→ What is expected
From the lines below, select each one that contains the string "This" and copy it out in full.

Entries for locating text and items

****************************************

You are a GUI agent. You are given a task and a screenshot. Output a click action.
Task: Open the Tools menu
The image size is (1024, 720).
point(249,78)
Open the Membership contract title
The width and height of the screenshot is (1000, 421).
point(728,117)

****************************************

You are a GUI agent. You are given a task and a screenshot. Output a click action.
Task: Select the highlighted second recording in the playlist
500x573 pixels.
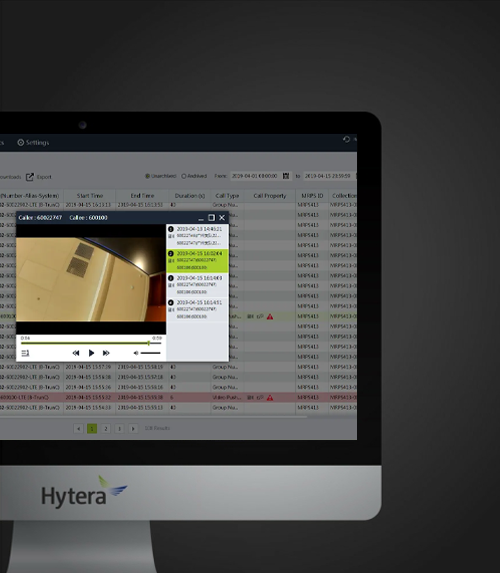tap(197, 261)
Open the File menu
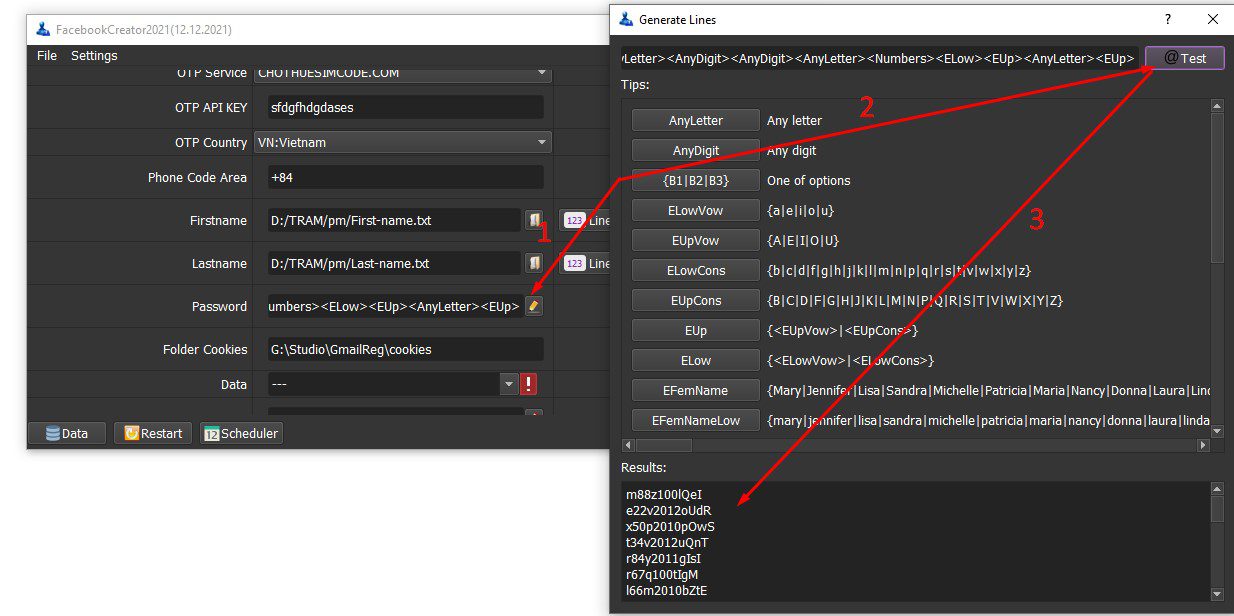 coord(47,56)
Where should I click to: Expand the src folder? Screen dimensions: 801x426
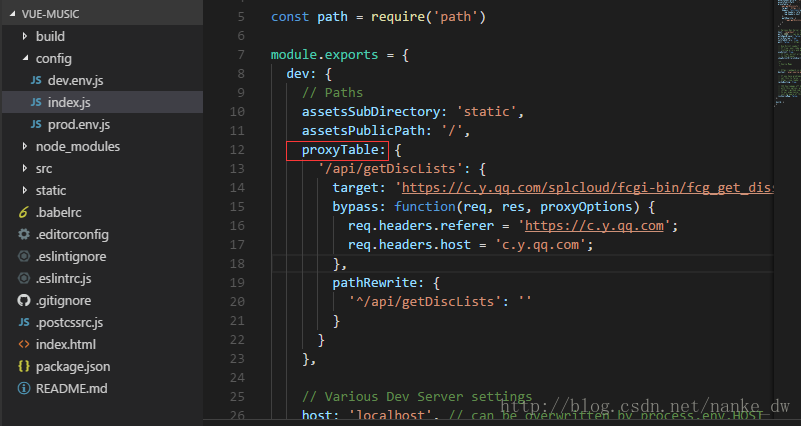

****************************************

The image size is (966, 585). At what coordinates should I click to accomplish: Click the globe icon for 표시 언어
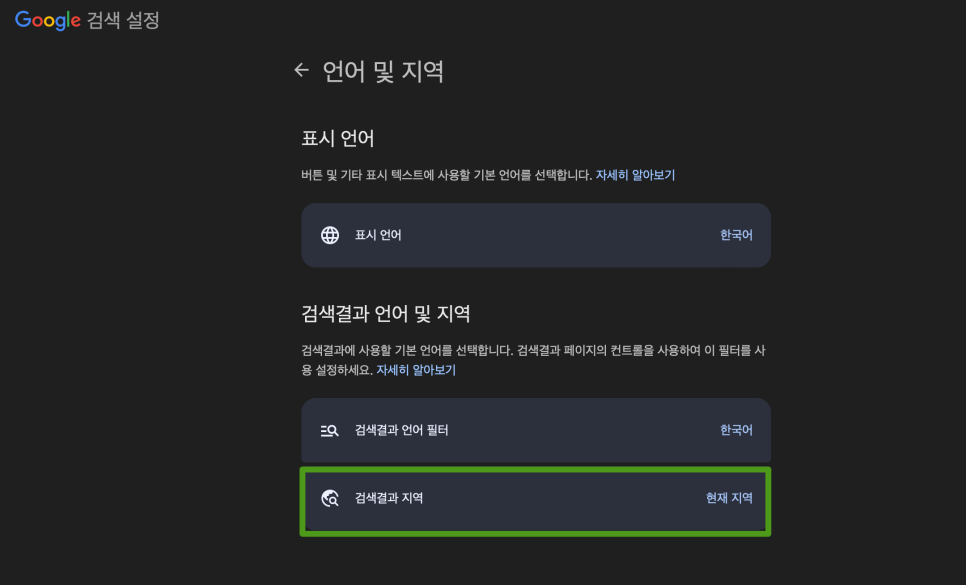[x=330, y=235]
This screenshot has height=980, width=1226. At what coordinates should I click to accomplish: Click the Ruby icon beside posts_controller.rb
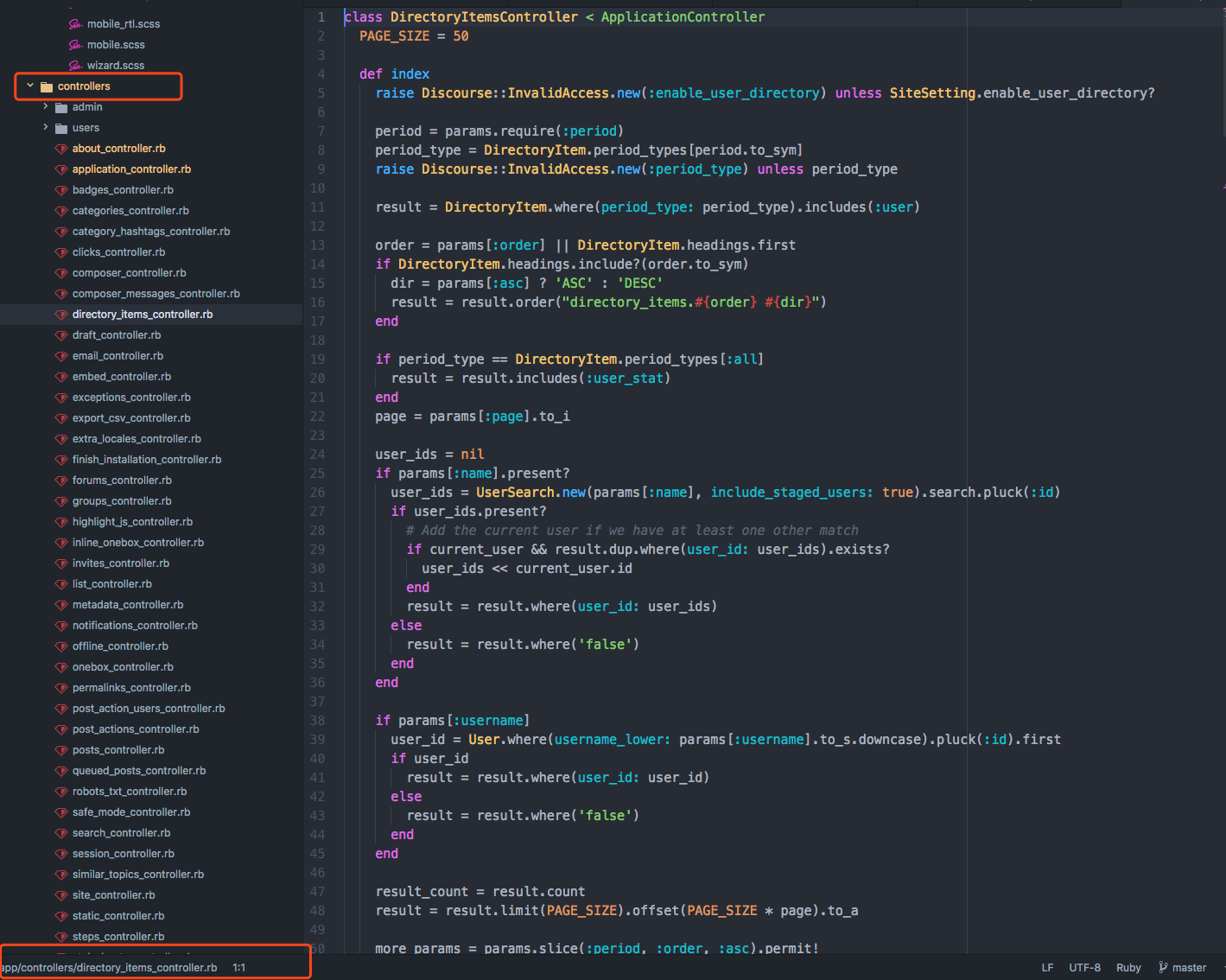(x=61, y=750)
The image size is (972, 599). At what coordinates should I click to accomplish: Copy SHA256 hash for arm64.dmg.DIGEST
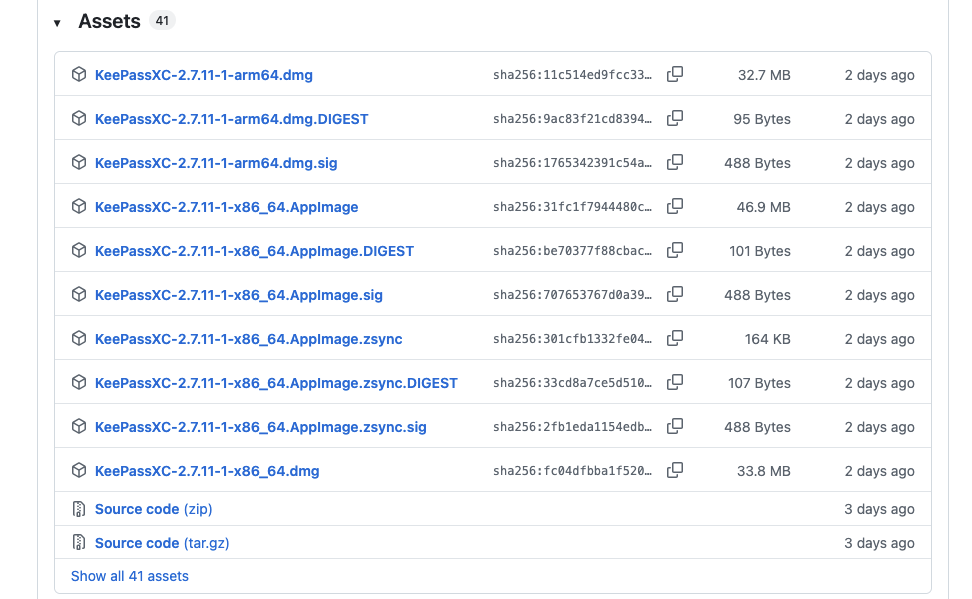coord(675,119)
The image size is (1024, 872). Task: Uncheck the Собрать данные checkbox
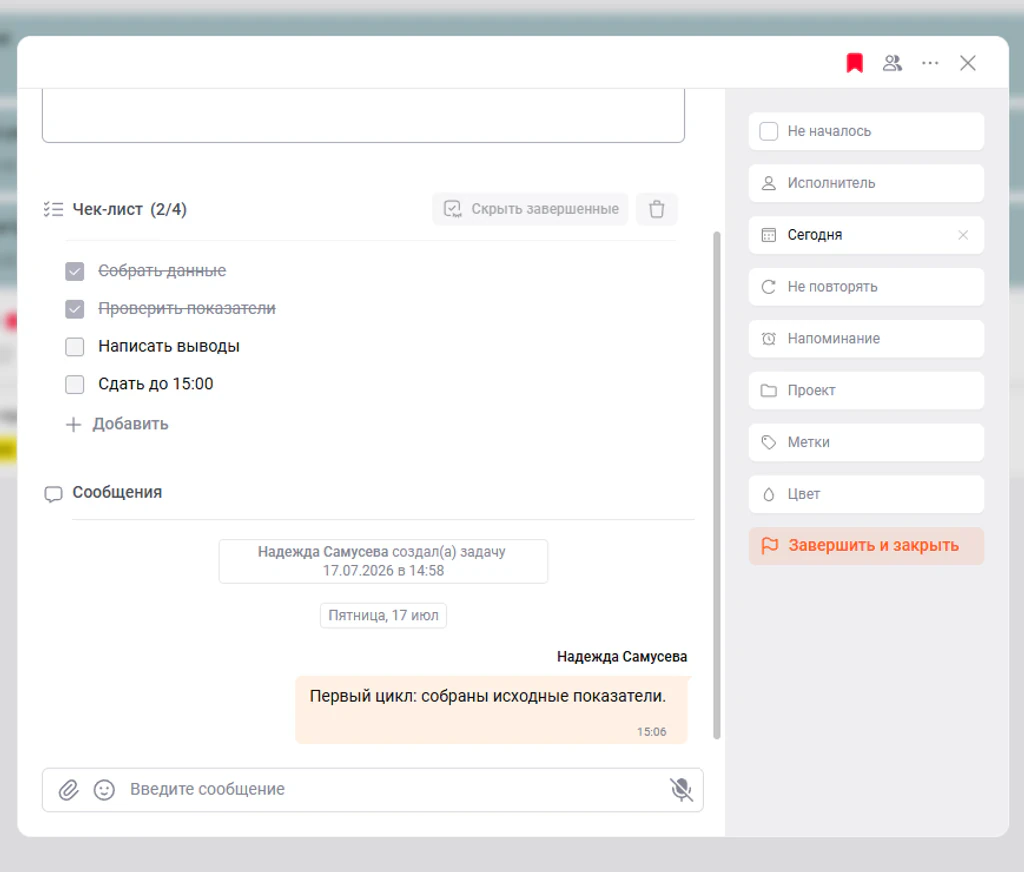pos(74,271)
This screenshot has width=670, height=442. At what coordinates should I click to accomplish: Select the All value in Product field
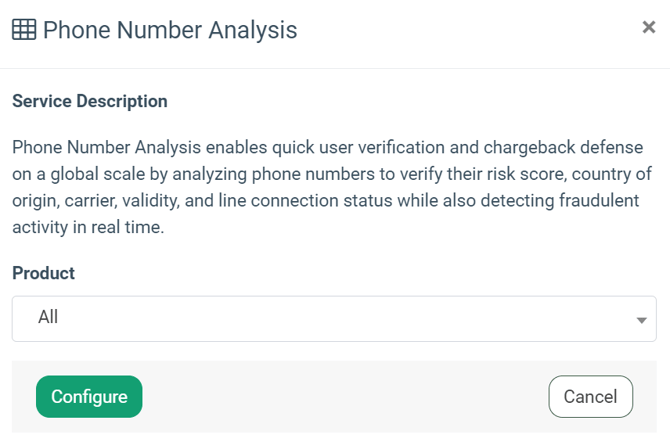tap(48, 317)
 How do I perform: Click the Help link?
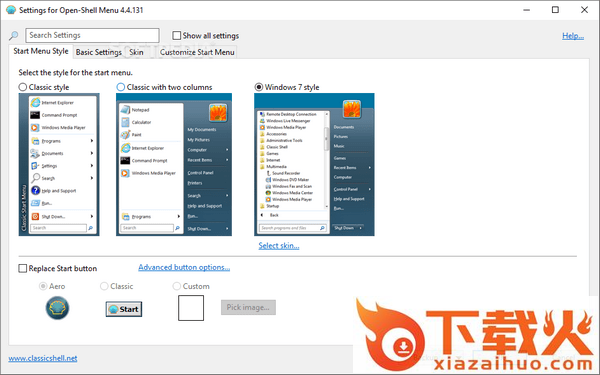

****************************************

→ Completed exercise
This screenshot has height=980, width=1226. At what coordinates should I click to accomplish: Click the Ruby icon beside posts_controller.rb
This screenshot has width=670, height=442. At what coordinates should I click to accomplish: Select the All value in Product field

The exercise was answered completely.